Given the open, ‘perpetual’ trial structure, the trial does not have a finite ending based on sample size. We estimate that approximately 400 participants per arm (800 participants total if only a single intervention vs usual care) will be required to provide 90% power for detecting an approximate difference of 2 days in median recovery time. We estimate that approximately 1500 participants per arm (3000 participants total if only a single intervention vs usual care) will be required to provide 90% power for detecting a 50% reduction in the relative risk of hospitalisation and/or death. A key feature of the adaptive design is the ability to adapt the sample size to the observed data, thus addressing the primary hypothesis as quickly and as efficiently as possible.
Virtual trial simulations
Because of the adaptive platform trial structure, there exists no simple formula(e) to calculate power and type I error (false positive rate). Hence, virtual trial simulations are used to fully characterise and quantify the power and type I error of the design. These simulations include a comprehensive evaluation of trial performance across a wide range of assumptions (eg, underlying distribution of outcome in control arm, treatment effect, accrual rates, etc). This includes summaries regarding the number of subjects required to make a success or futility conclusion for each intervention. For example, we quantify the probability of claiming superiority at the first and each of the subsequent interim analyses. Details of the simulations are provided in an Adaptive Design Report.
Primary analysis population
The primary intention-to-treat analysis population is defined as all randomised participants according to the group they were randomly allocated to, regardless of deviation from protocol and irrespective of their COVID-19 status.
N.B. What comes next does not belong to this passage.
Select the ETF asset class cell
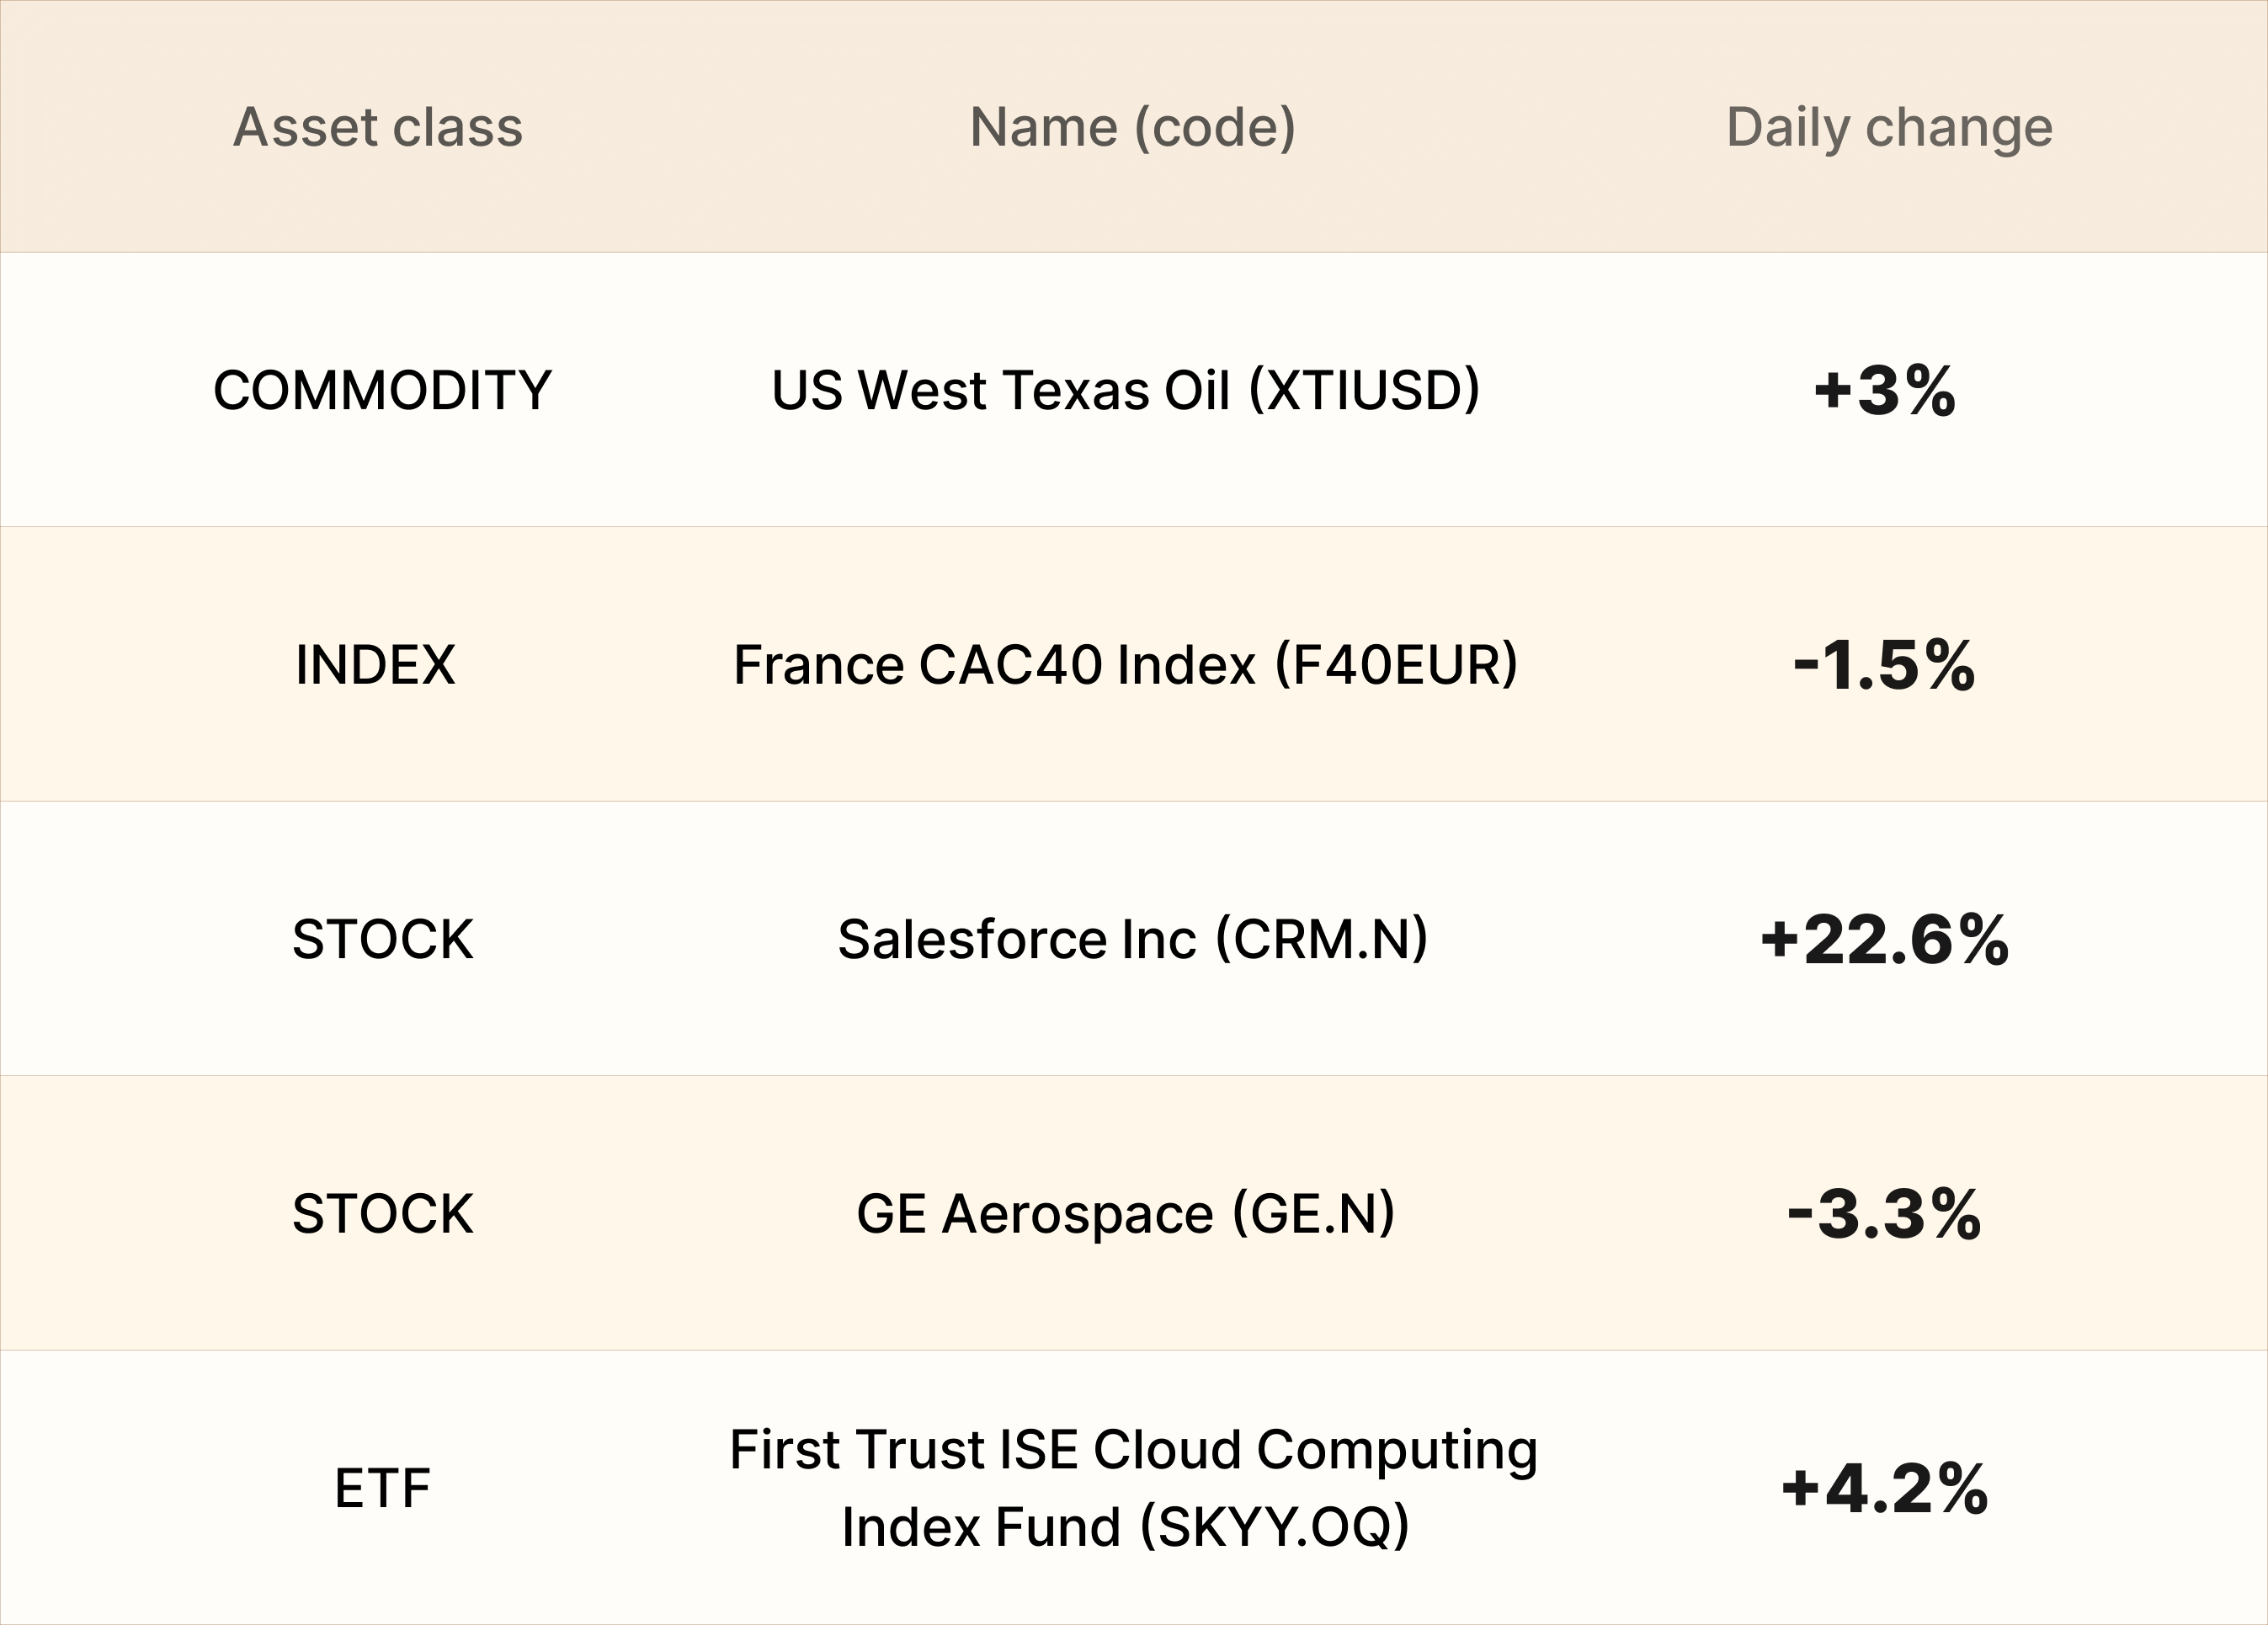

Secondary outcomes include duration of severe symptoms, contacts with health services, antibiotic prescriptions, oxygen administration, intensive care admission, mechanical ventilation (allowing for an estimation of a version of the WHO Clinical Progression Ordinal Scale) and self-reported well-being (table 3). Participants recruited into the study are asked to indicate if they have already had a positive test and to provide a self-swab to confirm SARS-CoV-2 infection, allowing ‘intention to treat infected’ analyses to be performed among those with evidence of a positive test. Blood tests may also be taken for evidence of having had COVID-19 illness. Hence, the primary analyses and key secondary analyses can be replicated on this ‘intention to treat infected’ population.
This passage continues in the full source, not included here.